Disappearance at Devil’s Rock, by Paul Tremblay:
Late one summer night, Elizabeth Sanderson receives the devastating news that every mother fears: her thirteen-year-old son, Tommy, has vanished without a trace in the woods of a local park.
The search isn’t yielding any answers, and Elizabeth and her young daughter, Kate, struggle to comprehend Tommy’s disappearance. Feeling helpless and alone, their sorrow is compounded by anger and frustration: the local and state police have uncovered no leads. Josh and Luis, the friends who were the last to see Tommy before he vanished, may not be telling the whole truth about that night in Borderland State Park, when they were supposedly hanging out a landmark the local teens have renamed Devil’s Rock.
Living in an all-too-real nightmare, riddled with worry, pain, and guilt, Elizabeth is wholly unprepared for the strange series of events that follow. She believes a ghostly shadow of Tommy materializes in her bedroom, while Kate and other local residents claim to see a shadow peering through their windows in the dead of night. Then, random pages torn from Tommy’s journal begin to mysteriously appear—entries that reveal an introverted teenager obsessed with the phantasmagoric; the loss of his father, killed in a drunk-driving accident a decade earlier; a folktale involving the devil and the woods of Borderland; and a horrific incident that Tommy believed connects them.
As the search grows more desperate, and the implications of what happened become more haunting and sinister, no one is prepared for the shocking truth about that night and Tommy’s disappearance at Devil’s Rock.
I have a hard time writing about books I really enjoyed, because I usually find myself reduced to wanting to say stuff like, “Read this already, okay?” and “Oh, wow” and “This was good. Really good. I mean it. This was good.”

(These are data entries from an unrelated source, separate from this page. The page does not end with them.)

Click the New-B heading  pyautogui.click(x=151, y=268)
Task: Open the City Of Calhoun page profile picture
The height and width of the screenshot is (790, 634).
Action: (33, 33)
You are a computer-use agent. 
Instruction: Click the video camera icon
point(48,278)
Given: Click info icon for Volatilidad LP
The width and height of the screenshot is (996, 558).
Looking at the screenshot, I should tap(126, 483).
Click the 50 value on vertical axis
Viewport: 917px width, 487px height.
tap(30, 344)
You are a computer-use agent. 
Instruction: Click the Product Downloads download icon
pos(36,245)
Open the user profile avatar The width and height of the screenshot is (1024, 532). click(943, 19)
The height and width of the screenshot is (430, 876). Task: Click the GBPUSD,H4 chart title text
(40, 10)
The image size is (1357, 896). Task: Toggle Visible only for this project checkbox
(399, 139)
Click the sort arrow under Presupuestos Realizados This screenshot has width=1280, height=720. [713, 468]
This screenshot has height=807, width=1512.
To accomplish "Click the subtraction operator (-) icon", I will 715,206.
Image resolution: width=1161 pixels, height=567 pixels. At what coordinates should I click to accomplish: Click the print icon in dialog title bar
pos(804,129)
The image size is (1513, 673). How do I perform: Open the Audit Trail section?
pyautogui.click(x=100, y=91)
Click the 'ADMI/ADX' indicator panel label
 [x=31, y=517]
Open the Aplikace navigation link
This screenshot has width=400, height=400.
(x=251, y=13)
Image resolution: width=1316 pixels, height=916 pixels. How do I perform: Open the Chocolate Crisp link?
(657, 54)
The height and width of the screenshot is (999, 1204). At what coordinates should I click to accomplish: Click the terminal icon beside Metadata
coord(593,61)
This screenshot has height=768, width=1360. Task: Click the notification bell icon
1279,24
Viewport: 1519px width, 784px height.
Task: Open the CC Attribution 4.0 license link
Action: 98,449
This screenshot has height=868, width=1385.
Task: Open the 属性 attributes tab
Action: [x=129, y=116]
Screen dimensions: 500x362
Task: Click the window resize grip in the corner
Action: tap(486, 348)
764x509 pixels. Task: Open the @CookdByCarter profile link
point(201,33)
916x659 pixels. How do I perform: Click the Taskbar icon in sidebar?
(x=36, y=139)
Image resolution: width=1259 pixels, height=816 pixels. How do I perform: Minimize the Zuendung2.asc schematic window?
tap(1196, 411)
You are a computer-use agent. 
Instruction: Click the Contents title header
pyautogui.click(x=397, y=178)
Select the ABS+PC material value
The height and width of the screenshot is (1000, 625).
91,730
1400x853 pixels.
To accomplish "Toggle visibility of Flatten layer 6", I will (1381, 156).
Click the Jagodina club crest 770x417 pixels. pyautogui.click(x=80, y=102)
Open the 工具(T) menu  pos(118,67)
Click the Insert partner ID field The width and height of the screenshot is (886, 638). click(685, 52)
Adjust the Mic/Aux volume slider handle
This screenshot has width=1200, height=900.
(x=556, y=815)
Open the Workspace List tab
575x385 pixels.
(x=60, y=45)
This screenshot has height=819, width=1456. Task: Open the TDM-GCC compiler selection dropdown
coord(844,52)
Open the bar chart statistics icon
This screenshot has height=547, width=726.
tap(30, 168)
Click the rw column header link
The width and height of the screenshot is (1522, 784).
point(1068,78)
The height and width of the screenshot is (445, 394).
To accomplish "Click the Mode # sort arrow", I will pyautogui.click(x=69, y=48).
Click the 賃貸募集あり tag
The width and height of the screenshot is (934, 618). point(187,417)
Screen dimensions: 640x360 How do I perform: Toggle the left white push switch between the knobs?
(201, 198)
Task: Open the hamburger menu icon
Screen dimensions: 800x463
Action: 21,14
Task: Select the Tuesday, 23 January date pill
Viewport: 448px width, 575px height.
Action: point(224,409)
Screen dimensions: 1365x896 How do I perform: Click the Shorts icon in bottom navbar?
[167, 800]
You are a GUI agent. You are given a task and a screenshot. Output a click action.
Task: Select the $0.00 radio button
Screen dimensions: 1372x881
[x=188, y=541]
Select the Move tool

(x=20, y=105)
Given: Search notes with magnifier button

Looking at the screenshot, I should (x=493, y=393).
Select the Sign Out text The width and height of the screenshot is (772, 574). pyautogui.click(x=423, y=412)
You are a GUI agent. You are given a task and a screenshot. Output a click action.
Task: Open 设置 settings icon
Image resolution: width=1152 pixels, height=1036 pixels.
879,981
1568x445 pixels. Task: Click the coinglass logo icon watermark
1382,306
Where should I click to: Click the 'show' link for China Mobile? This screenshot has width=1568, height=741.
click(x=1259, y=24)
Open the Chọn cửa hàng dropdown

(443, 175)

Which is not particularly helpful. And, since I really enjoyed Disappearance at Devil’s Rock and find myself wanting to say, Just pick this one up and read it! I’ve been trying hard to figure out exactly what I should write (other than “You really should read this”).
So to make it easier on both me and you, I thought I’d do this in a list. That way, I can be incoherent and ramble on a bit, which is probably a lot more helpful than waving the book in the air and saying to everyone and anyone near enough to hear, “You need to read this!” (which is what I actually did say when I finished reading it).
- Disappearance at Devil’s Rock is billed as a horror, and yes, it is an eerie read, with lots of atmosphere and I think you’ll like it if you like horror … BUT this isn’t really a horror novel. At its heart, it’s about love and it’s about loss.
- So if you were thinking, this read isn’t for me, because I don’t like horror novels, I think you should still give this a try.
- It made me cry. I read this nearly a month ago, and even now, thinking back to that last scene, I can still remember why it made me cry.
- I read this in one long gulp. I literally couldn’t put it down, so it ended up being one of those books where you read the last words with a deep sigh and then realize, oh, crap, it’s 3 in the morning. I’m getting kind of old for this kind of thing, but at the same time, I’m very happy when I stumble across a book that keeps me reading deep into the night.
- Even though I couldn’t put the book down, this wasn’t a purely plot-driven novel, the kind that keeps you madly flipping the pages quickly, sort-of-kind-of taking in the words because really, you’re just hell-bent on getting to the end and finding out WHAT HAPPENED. Sure, there was plot, a good one at that, but for me, it was the characters that really made this book work.
- I liked the way the narrative went back and forth between the present and the past. It worked well. And I was never confused about when in time I was. Always a really good thing.
- I think it could have used a better title. Disappearance at Devil’s Rock doesn’t really work for me. Actually, it makes me think of the Hardy Boys, so maybe it would work for me if I’m feeling like reading the Hardy Boys. Which I used to do all the time, back when I was 13. But not so much now. (Don’t ask me what would be a good title, though, because I’m not good at stuff like that.)
- I really enjoyed this book.
So a huge thanks to TLC Book Tours for sending me a review copy. And of course a huge thanks to Paul Tremblay for penning this one. And did I mention, you should read this already, okay?